Stock Connect has a daily quota restricting the maximum net value of cross-boundary trading flows, with daily “northbound” flows into China limited to 52 billion yuan (US$7.9 billion) and “southbound” flows to Hong Kong capped at 42 billion yuan.

Besides Stock Connect, foreigners can also invest in China A-shares via the Qualified Foreign Institutional Investor and RMB Qualified Foreign Institutional Investor programmes.

Fang’s comments come as foreign investors have increased their purchases of Chinese stocks, encouraged by liberalised rules last year that gave more leeway to overseas funds to repatriate their dividends and capital gains from the world’s second-largest stock market.

Following the easing of rules last year, a survey by Standard Chartered released last month showed 59 per cent of respondents would increase their allocations of Chinese assets in the coming 12 months.

Foreign investors bought a net 16.3 billion yuan worth of Chinese A-shares via Stock Connect on Monday, the second highest net purchases this year, after having bought a net 24.7 billion yuan last week, exceeding the 18.7 billion for the month of March as a whole, according to the official Securities Daily.

Driven by declining short-term interest rates and upbeat corporate earnings, the A-share market is expected to “continue to rebound”, said Southwestern Securities in a note.

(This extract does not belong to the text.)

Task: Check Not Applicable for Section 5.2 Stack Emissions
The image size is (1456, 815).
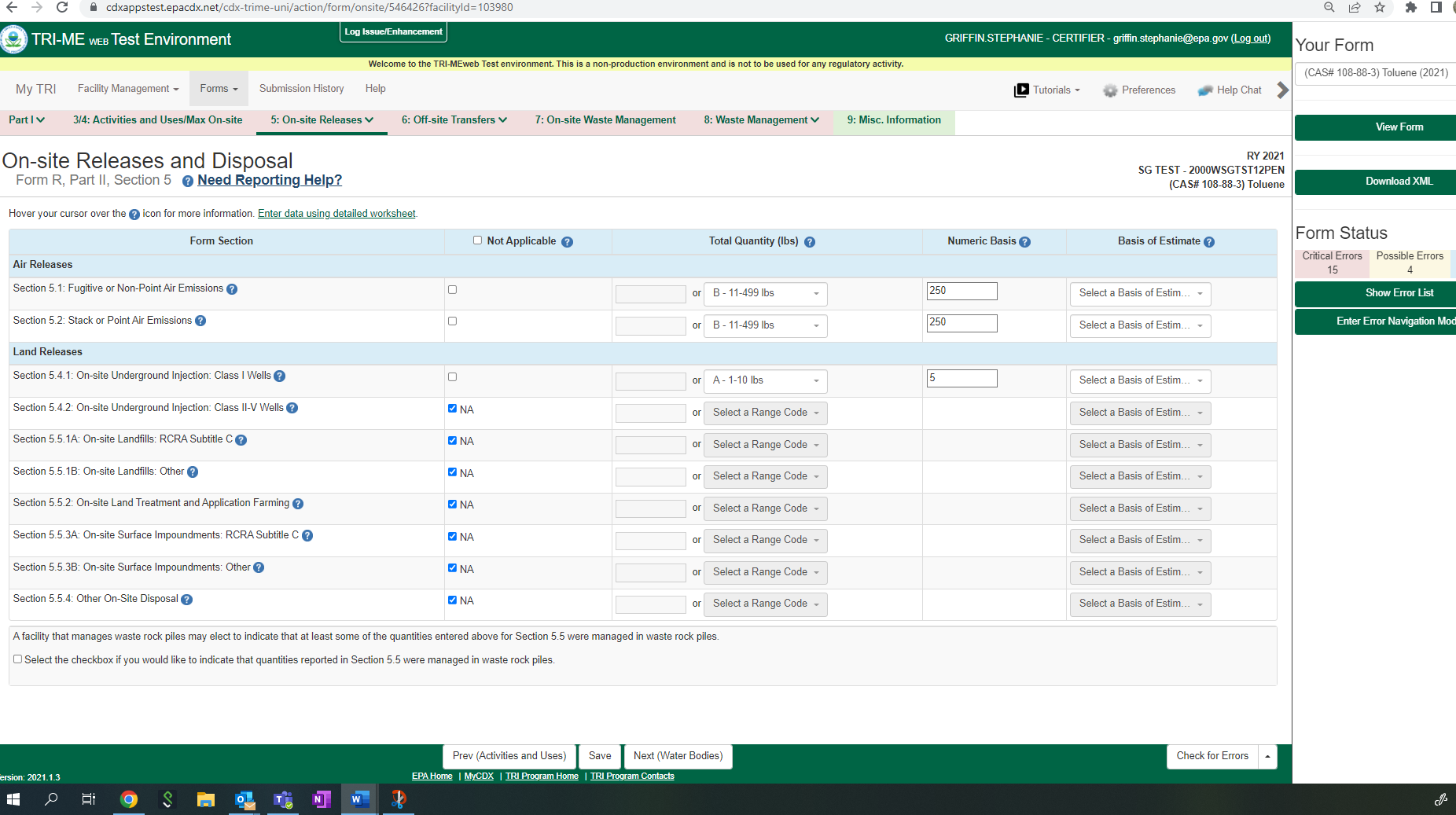Action: click(452, 321)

But if capital was to start flowing out on a massive scale, there is a risk the Chinese currency would depreciate and trigger further capital outflows. This happened on a modest scale in February and March, with the yuan’s exchange rate against the US dollar dropping more than 1 per cent as a result.

Last month, FTSE Russell, the global index, data and analytics provider, added China A-Shares to the FTSE MPF Index Series, the core equity benchmarks used by the Mandatory Provident Fund industry. China’s domestic equities had already joined MSCI’s benchmark indexes in 2017.

At the end of last month, foreigners owned 5 per cent of Chinese A-shares, still a “relatively low” level, said Fang.

“With more foreign capital coming in recent years, our stock market has been running much smoother, as foreign capital is playing a more important role in market pricing … We will continue to create conditions to lure more foreign investments,” said Fang.

Chinese authorities have a “clear view” about the priorities of foreign investors and are not worried about individual investors, whose proportion of overall stock ownership is very small and will not affect the financial stability, Fang said.

The country also welcomes foreign mutual funds, pension funds and insurance companies, which have the highest proportion of A-shares among foreign investors.

But Chinese regulators are wary about the potential for market disruption by foreign hedge funds and so their operations will be watched closely, said Fang.

“Once massive volatility is caused by some investors, their trading will be suspended to prevent further volatility,” he said.